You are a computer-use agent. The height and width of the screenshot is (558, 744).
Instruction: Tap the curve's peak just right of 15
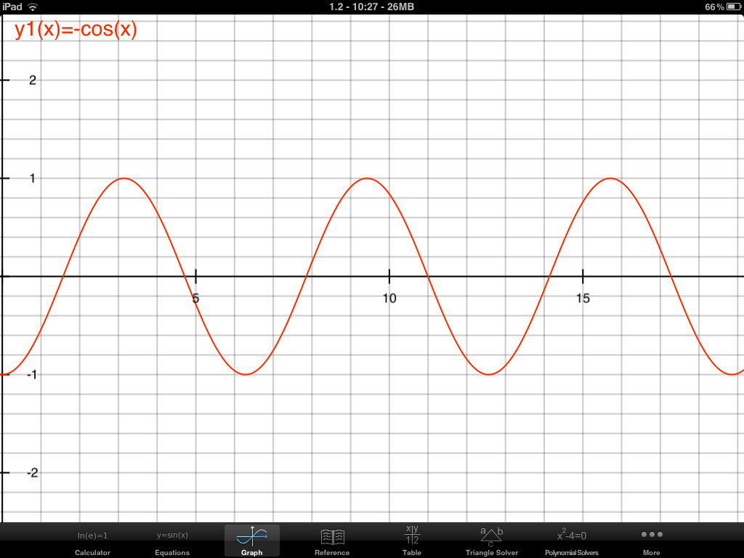click(610, 178)
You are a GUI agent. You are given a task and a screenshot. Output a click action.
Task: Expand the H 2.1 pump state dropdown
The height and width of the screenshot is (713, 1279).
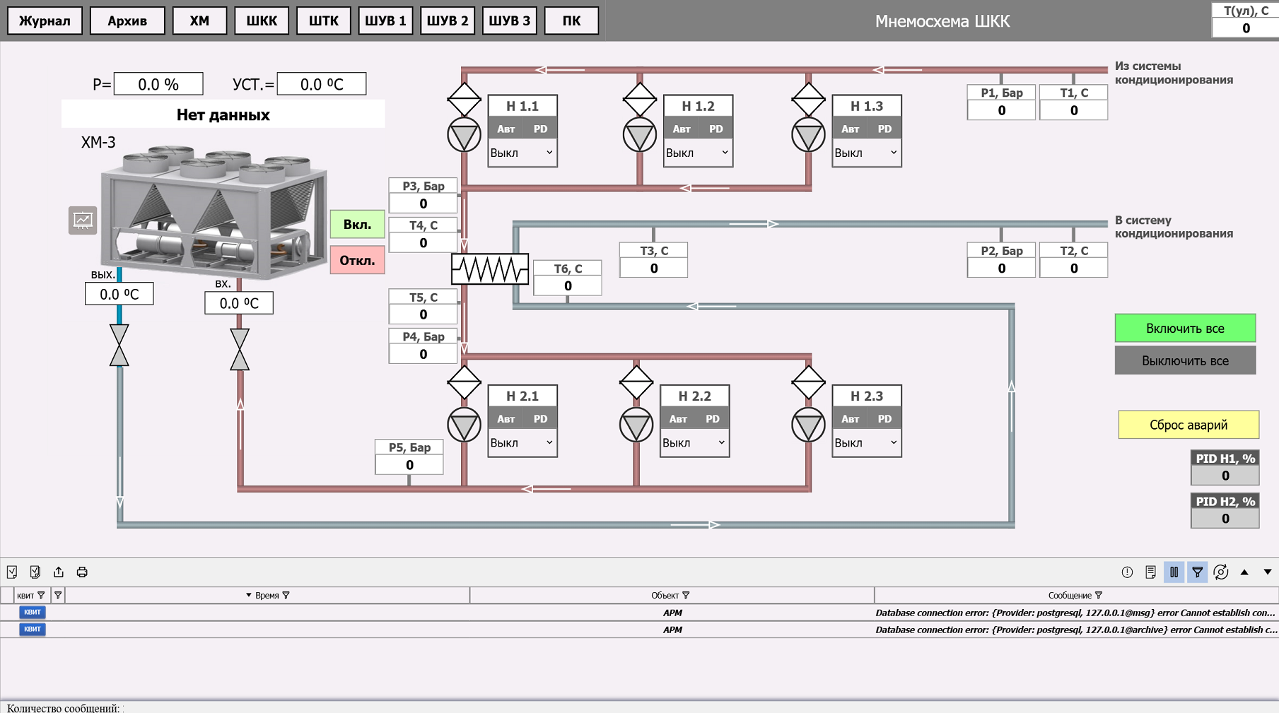point(522,442)

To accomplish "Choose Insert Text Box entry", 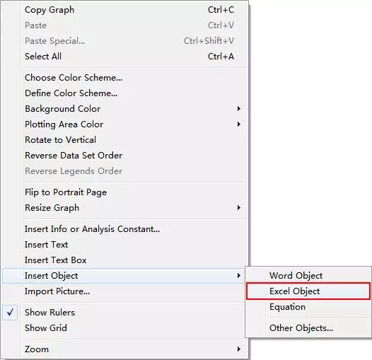I will (124, 260).
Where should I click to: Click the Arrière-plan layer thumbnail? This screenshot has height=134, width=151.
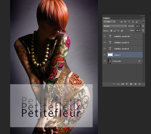coord(109,61)
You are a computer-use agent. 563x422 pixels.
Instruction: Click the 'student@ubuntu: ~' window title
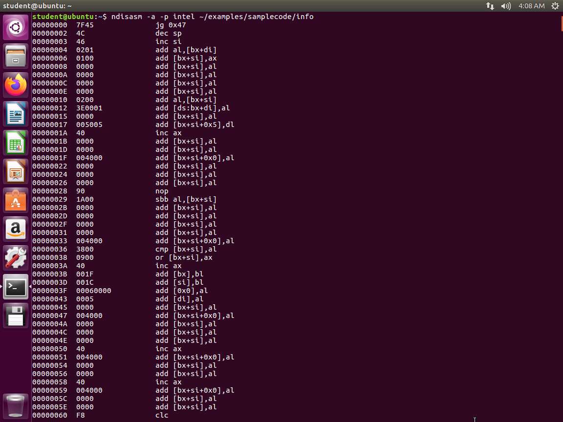click(x=38, y=6)
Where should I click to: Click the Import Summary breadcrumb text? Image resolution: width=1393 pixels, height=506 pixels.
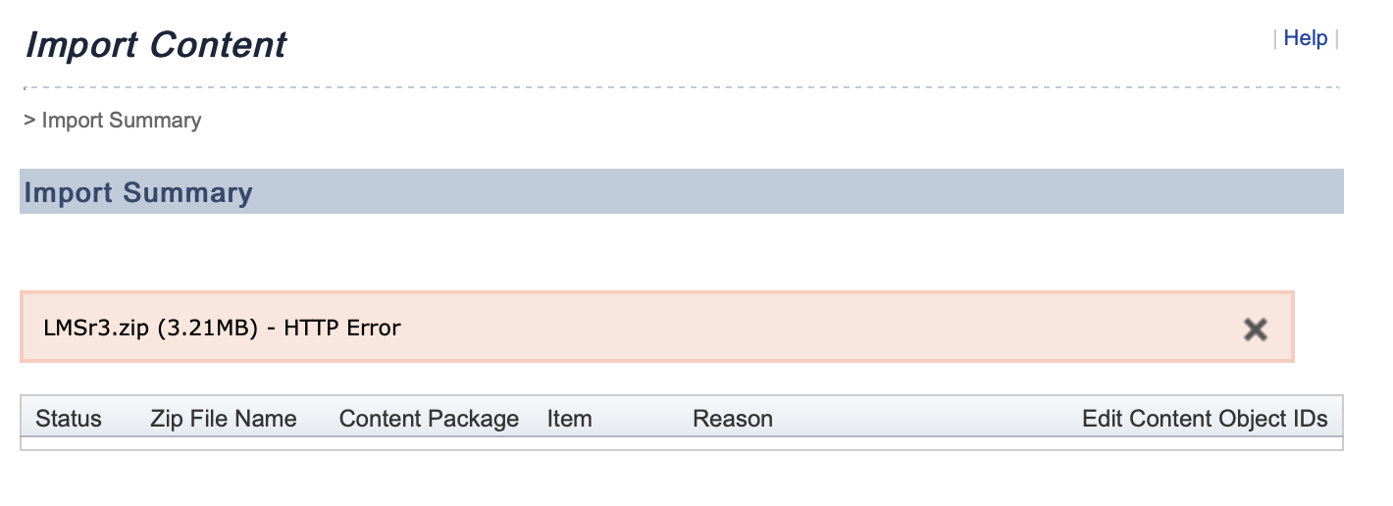[x=122, y=121]
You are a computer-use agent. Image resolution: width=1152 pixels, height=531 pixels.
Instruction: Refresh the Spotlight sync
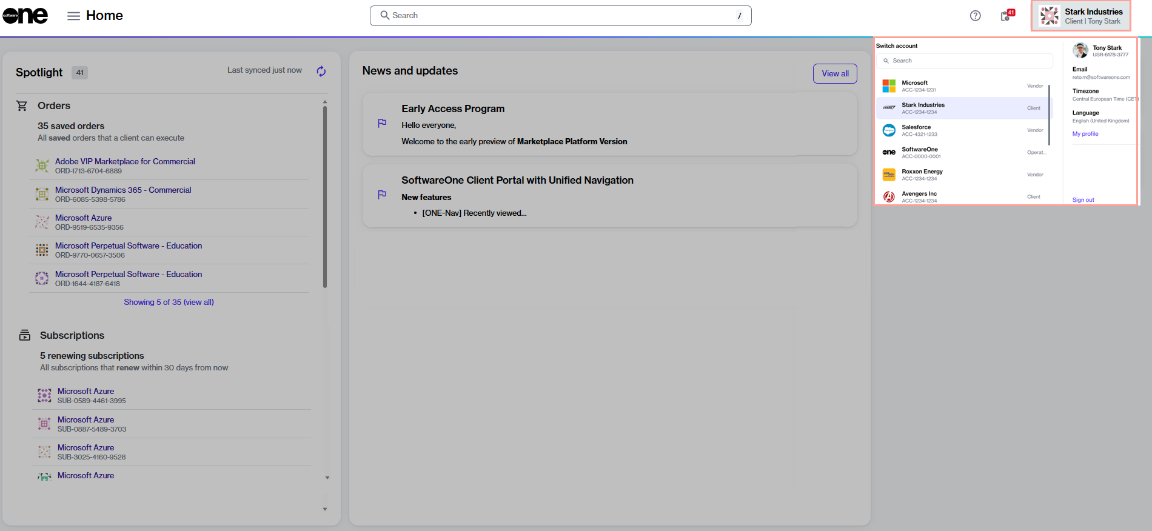tap(321, 72)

DIRECTIONS:
Within the lines above, find those holding the word "computer" and copy them.

WRITTEN SOLUTION:
You are a computer-use agent. The height and width of the screenshot is (558, 744).
You are a computer-use agent. 563x422 pixels.
You are a computer-use agent. Image resolution: width=1152 pixels, height=531 pixels.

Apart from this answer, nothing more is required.